Excessive out-of-order UDP packets with recent Leap 15.2 and 15.3 kernels.

Hi everyone,

I have observed that Leap 15.2 kernels 5.3.18-lp152.72.1 onwards frequently deliver UDP packets out of order.
The current Leap 15.3 kernel 5.3.18-59.19 has the same issue, but older Leap 15.3 kernel 5.3.18-57.3 from http://download.opensuse.org/distribution/leap/15.3/repo/oss/ is ok.

The issue is 100% reproducable on Haswell hardware - for example an Intel(R) Core™ i3-4130 CPU @ 3.40GHz machine, and on Broadwell - for example an intel NUC with an Intel(R) Core™ i5-5300U CPU @ 2.30GHz.

I know UDP makes no guarantee of packet delivery order, but previous kernels always seemed to deliver packets in order. Later kernels seem to suffer from excessive out-of-order packet delivery.
Did something change in kernel 5.3.18-lp152.72.1 that would affect this?

We noticed this affecting video streaming, but it is easily reproducable using iperf.
Steps to Reproduce:

  • Run an iperf server on the Haswell box.
iperf3 -s
  • Now run a set of 10 tests, asking a remote client to receive 300Mbit blocks of UDP data.
for iter in 0 1 2 3 4 5 6 7 8 9; do echo "iter: $iter"; iperf3 -c 192.168.1.10 -u -b 300M -R | grep "datagrams received out-of-order"; done

Using kernel 5.3.18-lp152.60 I see no out-of-order datagrams.
Using kernel 5.3.18-lp152.87 I see > 10k out-of-order datagrams on each run.

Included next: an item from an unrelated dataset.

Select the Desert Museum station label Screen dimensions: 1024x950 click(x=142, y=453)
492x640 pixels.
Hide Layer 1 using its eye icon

I created a bugzilla ticket for this a while back. Is anyone able to direct me to the maintainers best placed to investigate this?

Thanks,
Simon

@SimonLogan:

Is this something related to “Transmit Packet Steering” (XPS)?

  • AFAICS, XPS is enabled – “/usr/src/linux-5.3.18-59.19-obj/x86_64/default/.config:CONFIG_XPS=y”.

<https://www.kernel.org/doc/html/latest/networking/scaling.html#xps-transmit-packet-steering>

@dcurtisfra Thanks for the suggestion.

This link says XPS was incorporated into kernel 2.6.38. Since we’re on kernel 5.3 I think it’s unlikely that the introduction of this feature is to blame.
Maybe some default behaviour has changed recently though.

XPS appears to be hardware-specific (only active on network devices with multiple transmit queues) and I am unable to write to /sys/class/net/eth0/queues/tx-0/xps_cpus on my NUC.
I don’t know whether this means my network device doesn’t have multiple tx queues.

Thanks,
Simon

@SimonLogan:

You’ll have to inspect the Kernel sources – ‘/lib/modules/5.3.18-59.19-default/source/Documentation/networking/scaling.rst’.

  • get_xps_queue
    ” is being used by the Kernel, for example in ‘/lib/modules/5.3.18-59.19-default/source/net/core/dev.c’.

On the other hand ‘/lib/modules/5.3.18-59.19-default/source/drivers/net/hyperv/netvsc_drv.c’ isn’t using XPS, yet – to do (some dayone dayover the rainbow) …